━━ Passage

Having to type the table names in front of the column names can become tiresome. We can however create aliases like this:

SELECT i.name, s.accession, g.genotype_amb
FROM individuals i, snps s, genotypes g
WHERE i.id = g.individual_id
AND s.id = g.snp_id;

JOIN

Sometimes, though, we have to join tables in a different way. Suppose that our snps table contains SNPs that are nowhere mentioned in the genotypes table, but we still want to have them mentioned in our output:

INSERT INTO snps (accession, chromosome, position) VALUES ('rs11223','2',11223);

If we run the following query:

SELECT s.accession, s.chromosome, s.position, g.genotype_amb
FROM snps s, genotypes g
WHERE s.id = g.snp_id
ORDER BY s.accession, g.genotype_amb;

We get the following output:

chromosome	position	accession	genotype_amb
1	12345	rs12345	A
1	12345	rs12345	M
1	98765	rs98765	G
1	98765	rs98765	R
5	28465	rs28465	G
5	28465	rs28465	K

But we actually want to have rs11223 in the list as well. Using this approach, we can’t because of the WHERE s.id = g.snp_id clause. The solution to this is to use an explicit join. To make things complicated, there are several types: inner and outer joins. In principle, an inner join gives the result of the intersect between two tables, while an outer join gives the results of the union. What we’ve been doing up to now is look at the intersection, so the approach we used above is equivalent to an inner join:

SELECT s.accession, g.genotype_amb
FROM snps s INNER JOIN genotypes g ON s.id = g.snp_id
ORDER BY s.accession, g.genotype_amb;

gives:

accession	genotype_amb
rs12345	A
rs12345	M
rs28465	G
rs28465	K
rs98765	G
rs98765	R

accession

genotype_amb

rs12345

rs28465

rs98765

A left outer join returns all records from the left table, and will include any matches from the right table:

SELECT s.accession, g.genotype_amb
FROM snps s LEFT OUTER JOIN genotypes g ON s.id = g.snp_id
ORDER BY s.accession, g.genotype_amb;

gives:

accession	genotype_amb
rs11223
rs12345	A
rs12345	M
rs28465	G
rs28465	K
rs98765	G
rs98765	R

accession

genotype_amb

rs11223

rs12345

rs28465

rs98765

(Notice the extra line for rs11223!)

A full outer join, finally, return all rows from the left table, and all rows from the right table, matching any rows that should be.

Export to file

Often you will want to export the output you get from an SQL-query to a file (e.g. CSV) on your operating system so that you can use that data for external analysis in R or for visualisation. This is easy to do. Suppose that we want to export the first 5 lines of the snps table into a file called 5_snps.csv.

━━━━
━━ Entries shown

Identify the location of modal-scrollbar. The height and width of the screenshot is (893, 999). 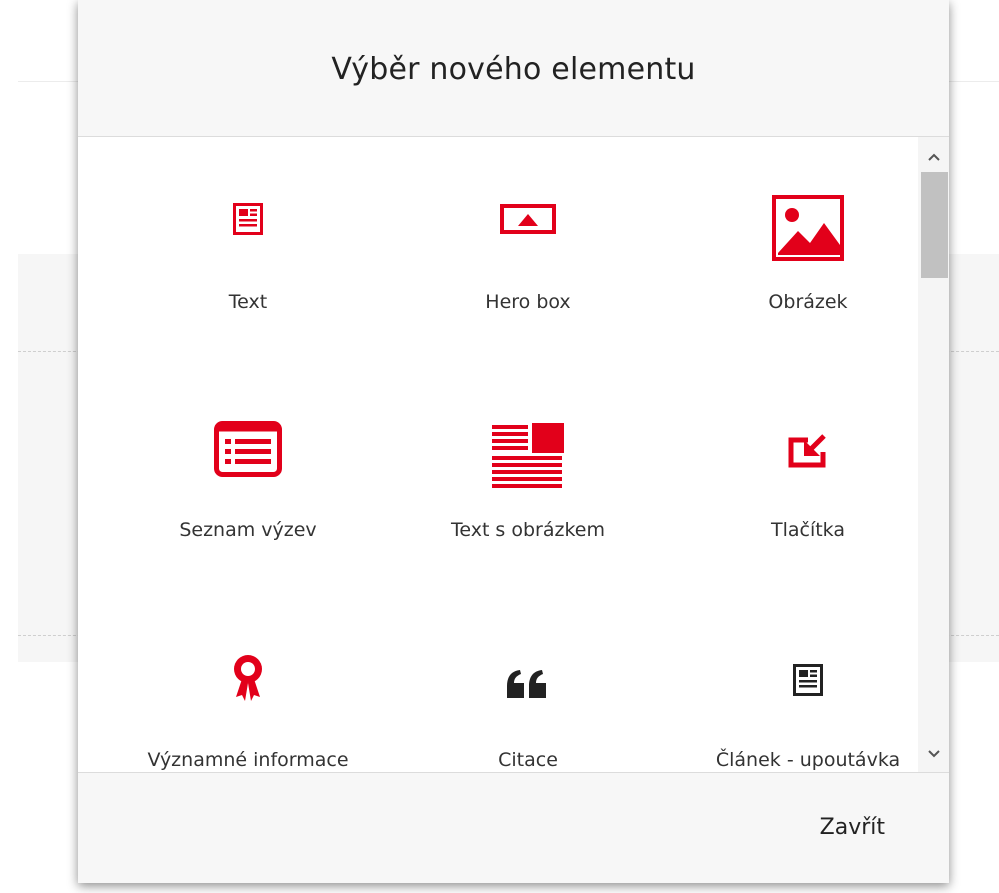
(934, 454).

━━━━
━━ Entries shown

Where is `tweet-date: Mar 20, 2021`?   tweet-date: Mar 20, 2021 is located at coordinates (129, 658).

━━━━
━━ Entries shown

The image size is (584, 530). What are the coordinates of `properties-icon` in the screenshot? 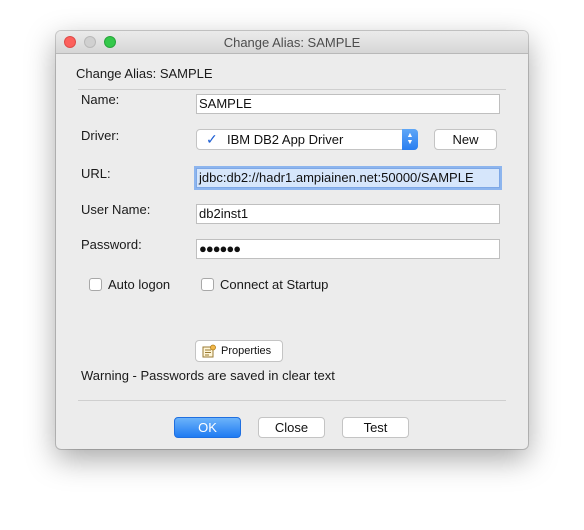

━━━━

■ Problem to work on
Please carry on the SQL tutorial from its final sentence, about exporting the first 5 lines of the snps table to 5_snps.csv. You can leave the items aside; they aren't needed here.

■ Solved exercise
Using DB Browser

There’s a button for that…

dbbrowser 4

On the command line

You do that like this:

.header on
.mode csv
.once 5_snps.csv
SELECT * FROM snps LIMIT 5;

If you now exit the sqlite prompt (with .quit), you should see a file in the directory where you were that is called 5_snps.csv.

1.4.3. Updating and deleting data

Sometimes you will want to update or delete data in a table. The SQL code to do this uses a WHERE clause that is exactly the same as for a regular SELECT.

Tip

First do a SELECT on your table with the WHERE clause that you’ll use for the update or deletion just to make sure that you’ll change the correct rows. When you’ve made changes to the wrong rows you won’t be able to go back (unless you use the Lambda architecture principles as we will explain in the third session).

UPDATE

Imagine that we’ve been storing the information on our individuals as above, but have not been consistent in capitalising the ethnicity. In some cases, a person can be of asian descent; in other cases he or she can be Asian. The same would go for the other ethnicities. To clean this up, let’s put everything in lower case. For argument’s sake we’ll only look at Asian here. First let’s check what we should get with a SELECT.

SELECT * FROM individuals
WHERE ethnicity == 'Asian';

This will give us the rows that we will change. Are these indeed the ones? Then go forward with the update:

UPDATE individuals
SET ethnicity = 'asian'
WHERE ethnicity == 'Asian';

The WHERE clause is the same. The general syntax for an update looks like this:

UPDATE <table>
SET <column> = <new value>
WHERE <conditions>;

In this example the column that is updated (ethnicity) is the same as the one in the WHERE clause. This does not have to be the case. What would the following do?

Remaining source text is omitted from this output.